→ **ACTION ITEM**
The response must contain every line below in which "folder" appears.

→ **TASK DATA**
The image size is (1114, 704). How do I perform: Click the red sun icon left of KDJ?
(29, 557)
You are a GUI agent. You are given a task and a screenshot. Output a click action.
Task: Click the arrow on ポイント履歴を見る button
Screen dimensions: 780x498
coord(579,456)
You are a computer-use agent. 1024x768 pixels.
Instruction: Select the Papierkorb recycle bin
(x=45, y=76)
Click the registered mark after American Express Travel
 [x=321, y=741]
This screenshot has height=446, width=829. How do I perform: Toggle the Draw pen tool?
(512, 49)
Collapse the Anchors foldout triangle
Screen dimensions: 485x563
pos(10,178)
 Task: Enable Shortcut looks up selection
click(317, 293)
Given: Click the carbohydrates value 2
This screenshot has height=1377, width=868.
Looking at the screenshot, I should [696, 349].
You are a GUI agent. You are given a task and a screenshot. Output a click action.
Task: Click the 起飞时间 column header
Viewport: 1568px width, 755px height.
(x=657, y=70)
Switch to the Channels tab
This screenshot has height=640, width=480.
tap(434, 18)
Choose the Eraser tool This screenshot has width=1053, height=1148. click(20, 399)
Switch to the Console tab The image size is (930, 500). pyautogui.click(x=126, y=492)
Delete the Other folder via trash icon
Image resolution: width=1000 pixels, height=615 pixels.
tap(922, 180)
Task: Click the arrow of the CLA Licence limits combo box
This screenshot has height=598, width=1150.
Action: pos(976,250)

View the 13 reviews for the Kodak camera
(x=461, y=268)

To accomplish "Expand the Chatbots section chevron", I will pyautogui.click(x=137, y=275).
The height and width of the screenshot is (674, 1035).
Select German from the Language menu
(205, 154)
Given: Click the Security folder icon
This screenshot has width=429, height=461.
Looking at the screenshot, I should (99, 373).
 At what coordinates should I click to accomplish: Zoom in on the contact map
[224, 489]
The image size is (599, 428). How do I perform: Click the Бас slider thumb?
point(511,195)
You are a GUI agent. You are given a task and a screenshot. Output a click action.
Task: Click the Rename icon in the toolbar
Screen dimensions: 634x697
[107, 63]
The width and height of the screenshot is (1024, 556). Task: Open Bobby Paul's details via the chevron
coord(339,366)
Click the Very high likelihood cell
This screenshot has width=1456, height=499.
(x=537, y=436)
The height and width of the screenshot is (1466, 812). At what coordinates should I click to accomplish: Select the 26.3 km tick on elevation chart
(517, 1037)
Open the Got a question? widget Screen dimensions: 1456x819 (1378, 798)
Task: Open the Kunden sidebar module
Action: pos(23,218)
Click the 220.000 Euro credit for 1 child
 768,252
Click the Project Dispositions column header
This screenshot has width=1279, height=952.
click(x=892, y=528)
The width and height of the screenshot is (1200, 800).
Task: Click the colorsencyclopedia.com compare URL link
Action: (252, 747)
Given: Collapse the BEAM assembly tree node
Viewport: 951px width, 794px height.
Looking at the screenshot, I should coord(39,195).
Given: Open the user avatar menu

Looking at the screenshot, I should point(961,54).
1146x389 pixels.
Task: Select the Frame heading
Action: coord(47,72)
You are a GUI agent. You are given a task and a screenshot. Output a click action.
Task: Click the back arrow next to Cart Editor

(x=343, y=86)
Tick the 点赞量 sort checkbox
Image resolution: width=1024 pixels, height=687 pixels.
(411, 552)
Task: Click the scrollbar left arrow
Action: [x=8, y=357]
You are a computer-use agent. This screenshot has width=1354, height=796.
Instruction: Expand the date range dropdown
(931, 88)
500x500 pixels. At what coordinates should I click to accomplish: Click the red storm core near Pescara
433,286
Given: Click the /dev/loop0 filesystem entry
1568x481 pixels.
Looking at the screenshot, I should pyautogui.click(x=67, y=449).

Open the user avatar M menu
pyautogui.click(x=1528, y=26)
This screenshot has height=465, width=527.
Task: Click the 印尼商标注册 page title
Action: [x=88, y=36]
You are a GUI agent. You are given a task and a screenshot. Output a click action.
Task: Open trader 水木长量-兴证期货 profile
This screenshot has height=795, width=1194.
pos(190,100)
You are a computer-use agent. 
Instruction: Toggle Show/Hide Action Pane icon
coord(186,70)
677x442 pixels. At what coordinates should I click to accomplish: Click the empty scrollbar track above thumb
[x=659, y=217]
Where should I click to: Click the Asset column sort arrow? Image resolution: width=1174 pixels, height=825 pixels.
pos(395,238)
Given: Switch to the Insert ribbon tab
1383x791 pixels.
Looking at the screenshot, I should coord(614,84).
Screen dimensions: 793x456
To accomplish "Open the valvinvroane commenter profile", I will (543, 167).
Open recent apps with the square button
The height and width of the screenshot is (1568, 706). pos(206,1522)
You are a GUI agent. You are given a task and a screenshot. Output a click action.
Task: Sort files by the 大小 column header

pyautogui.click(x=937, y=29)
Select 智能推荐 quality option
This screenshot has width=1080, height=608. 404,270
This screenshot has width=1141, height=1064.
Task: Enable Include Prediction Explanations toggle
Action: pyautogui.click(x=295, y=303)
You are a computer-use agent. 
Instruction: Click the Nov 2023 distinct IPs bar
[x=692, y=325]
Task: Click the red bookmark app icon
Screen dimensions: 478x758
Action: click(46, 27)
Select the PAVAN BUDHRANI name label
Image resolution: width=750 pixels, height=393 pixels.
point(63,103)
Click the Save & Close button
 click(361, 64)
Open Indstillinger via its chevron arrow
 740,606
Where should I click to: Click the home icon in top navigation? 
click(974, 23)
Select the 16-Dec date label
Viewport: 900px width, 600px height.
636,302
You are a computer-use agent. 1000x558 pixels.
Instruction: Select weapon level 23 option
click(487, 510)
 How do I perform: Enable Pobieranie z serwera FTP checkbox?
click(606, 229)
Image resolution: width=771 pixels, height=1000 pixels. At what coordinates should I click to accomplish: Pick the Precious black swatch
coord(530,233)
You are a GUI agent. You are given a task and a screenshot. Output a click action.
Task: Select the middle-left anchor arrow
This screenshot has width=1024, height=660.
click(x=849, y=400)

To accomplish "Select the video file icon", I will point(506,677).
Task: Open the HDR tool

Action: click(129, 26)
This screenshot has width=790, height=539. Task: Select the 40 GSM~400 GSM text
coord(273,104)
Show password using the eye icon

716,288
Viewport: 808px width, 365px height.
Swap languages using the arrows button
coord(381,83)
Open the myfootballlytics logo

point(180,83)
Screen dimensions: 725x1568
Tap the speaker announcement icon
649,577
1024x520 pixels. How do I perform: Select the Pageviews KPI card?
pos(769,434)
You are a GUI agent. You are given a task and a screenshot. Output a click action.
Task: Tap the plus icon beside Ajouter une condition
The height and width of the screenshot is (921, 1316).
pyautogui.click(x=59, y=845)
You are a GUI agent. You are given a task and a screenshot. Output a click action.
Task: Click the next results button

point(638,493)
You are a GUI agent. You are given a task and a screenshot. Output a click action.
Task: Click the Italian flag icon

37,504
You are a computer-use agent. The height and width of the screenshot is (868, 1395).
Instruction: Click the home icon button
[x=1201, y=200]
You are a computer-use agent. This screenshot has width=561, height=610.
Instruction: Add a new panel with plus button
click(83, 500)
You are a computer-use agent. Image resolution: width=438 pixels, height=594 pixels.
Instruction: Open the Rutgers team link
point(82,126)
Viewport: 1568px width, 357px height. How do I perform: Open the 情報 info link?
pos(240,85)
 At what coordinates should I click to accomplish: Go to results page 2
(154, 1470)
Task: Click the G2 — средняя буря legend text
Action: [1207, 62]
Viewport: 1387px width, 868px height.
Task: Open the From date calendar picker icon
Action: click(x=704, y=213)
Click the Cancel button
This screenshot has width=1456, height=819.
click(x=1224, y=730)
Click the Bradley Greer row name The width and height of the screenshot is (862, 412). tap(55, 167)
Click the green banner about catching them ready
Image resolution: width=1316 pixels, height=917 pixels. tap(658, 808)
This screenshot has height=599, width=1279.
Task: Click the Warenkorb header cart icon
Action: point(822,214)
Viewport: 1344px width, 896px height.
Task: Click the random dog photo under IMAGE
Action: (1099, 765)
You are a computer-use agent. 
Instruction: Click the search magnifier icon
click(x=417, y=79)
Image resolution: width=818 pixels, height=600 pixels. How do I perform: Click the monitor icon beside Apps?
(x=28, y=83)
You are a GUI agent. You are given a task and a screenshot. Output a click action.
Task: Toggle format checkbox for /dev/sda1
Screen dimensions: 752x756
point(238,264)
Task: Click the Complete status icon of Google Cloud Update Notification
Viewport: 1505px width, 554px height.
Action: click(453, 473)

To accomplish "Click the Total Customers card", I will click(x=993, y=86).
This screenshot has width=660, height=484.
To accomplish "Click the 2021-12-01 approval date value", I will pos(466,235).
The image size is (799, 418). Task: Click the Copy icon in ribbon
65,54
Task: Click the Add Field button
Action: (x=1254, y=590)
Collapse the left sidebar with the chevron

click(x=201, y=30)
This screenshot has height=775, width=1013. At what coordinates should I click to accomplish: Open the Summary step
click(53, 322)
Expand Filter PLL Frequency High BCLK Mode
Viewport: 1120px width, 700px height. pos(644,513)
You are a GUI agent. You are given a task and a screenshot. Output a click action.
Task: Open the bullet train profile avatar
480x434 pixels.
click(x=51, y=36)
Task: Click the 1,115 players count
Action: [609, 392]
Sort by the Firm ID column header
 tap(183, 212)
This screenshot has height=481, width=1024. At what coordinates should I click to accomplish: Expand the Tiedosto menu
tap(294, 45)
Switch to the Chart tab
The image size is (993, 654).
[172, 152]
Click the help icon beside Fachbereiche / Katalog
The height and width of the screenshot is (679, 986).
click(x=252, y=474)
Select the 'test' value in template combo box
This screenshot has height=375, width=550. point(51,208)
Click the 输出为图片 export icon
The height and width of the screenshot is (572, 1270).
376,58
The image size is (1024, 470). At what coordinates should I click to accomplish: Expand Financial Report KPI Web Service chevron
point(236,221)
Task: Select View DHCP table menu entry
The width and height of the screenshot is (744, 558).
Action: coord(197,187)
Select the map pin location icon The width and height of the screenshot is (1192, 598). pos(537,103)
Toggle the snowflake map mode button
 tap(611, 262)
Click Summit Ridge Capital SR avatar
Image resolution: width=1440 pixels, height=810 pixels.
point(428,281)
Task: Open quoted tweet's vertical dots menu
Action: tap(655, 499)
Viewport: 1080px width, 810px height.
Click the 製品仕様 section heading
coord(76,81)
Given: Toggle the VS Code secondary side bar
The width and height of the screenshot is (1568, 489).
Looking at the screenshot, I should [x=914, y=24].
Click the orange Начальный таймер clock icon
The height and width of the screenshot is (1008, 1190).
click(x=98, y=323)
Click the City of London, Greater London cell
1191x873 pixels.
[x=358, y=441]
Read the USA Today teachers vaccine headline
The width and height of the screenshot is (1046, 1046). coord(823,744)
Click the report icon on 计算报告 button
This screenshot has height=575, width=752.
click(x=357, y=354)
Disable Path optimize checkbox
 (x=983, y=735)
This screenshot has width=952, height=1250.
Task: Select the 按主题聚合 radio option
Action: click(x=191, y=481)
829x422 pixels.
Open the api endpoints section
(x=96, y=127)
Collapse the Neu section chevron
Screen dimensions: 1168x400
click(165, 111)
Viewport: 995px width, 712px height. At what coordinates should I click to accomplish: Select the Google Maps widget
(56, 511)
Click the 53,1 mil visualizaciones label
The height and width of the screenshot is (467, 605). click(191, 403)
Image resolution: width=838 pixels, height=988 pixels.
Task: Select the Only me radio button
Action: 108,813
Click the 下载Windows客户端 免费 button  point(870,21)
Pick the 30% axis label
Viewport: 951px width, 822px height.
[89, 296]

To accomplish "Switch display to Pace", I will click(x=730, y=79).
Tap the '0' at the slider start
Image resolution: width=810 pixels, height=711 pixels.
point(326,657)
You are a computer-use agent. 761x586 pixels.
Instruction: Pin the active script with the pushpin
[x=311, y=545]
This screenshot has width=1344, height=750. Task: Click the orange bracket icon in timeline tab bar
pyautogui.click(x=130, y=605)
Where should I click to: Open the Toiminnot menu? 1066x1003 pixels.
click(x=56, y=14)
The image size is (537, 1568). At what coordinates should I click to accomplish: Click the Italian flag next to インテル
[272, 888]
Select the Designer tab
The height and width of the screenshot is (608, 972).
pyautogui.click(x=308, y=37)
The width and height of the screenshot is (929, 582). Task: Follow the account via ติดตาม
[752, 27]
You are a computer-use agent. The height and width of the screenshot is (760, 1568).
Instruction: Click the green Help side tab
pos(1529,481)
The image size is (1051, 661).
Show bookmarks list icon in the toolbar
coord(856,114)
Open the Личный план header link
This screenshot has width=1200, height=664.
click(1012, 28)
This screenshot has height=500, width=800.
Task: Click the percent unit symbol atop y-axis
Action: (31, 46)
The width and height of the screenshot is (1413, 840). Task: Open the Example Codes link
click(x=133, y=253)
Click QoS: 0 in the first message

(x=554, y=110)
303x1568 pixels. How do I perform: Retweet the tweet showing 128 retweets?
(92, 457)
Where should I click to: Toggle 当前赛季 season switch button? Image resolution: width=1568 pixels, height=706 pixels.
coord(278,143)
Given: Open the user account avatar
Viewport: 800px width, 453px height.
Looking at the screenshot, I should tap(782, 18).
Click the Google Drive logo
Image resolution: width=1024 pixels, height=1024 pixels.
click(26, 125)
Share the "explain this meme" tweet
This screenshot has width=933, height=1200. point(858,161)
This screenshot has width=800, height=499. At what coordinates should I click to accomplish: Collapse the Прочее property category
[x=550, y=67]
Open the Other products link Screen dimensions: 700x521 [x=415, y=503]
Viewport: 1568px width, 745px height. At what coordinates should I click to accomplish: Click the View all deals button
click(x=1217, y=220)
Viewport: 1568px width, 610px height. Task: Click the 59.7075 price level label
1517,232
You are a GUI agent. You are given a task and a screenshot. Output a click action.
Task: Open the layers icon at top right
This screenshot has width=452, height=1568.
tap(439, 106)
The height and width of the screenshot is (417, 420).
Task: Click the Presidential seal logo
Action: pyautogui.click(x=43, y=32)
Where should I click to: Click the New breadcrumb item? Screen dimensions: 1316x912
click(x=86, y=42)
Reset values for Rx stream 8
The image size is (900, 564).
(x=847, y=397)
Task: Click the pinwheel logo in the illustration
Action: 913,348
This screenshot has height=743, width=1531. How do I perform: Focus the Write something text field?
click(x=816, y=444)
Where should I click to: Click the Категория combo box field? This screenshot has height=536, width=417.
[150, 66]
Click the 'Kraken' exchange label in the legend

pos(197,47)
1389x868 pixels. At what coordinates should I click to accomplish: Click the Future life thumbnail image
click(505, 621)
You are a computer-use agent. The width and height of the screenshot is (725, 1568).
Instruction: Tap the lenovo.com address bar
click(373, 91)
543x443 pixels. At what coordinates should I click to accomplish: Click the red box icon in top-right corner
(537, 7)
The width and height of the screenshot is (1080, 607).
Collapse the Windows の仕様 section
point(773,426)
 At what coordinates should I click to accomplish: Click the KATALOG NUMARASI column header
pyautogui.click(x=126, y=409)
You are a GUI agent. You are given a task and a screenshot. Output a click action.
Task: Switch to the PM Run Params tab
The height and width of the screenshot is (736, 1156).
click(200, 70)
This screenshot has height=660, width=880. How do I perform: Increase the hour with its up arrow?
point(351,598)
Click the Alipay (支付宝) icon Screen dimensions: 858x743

→ **RESPONSE AREA**
Delete the Other folder via trash icon
Given: Click the Security folder icon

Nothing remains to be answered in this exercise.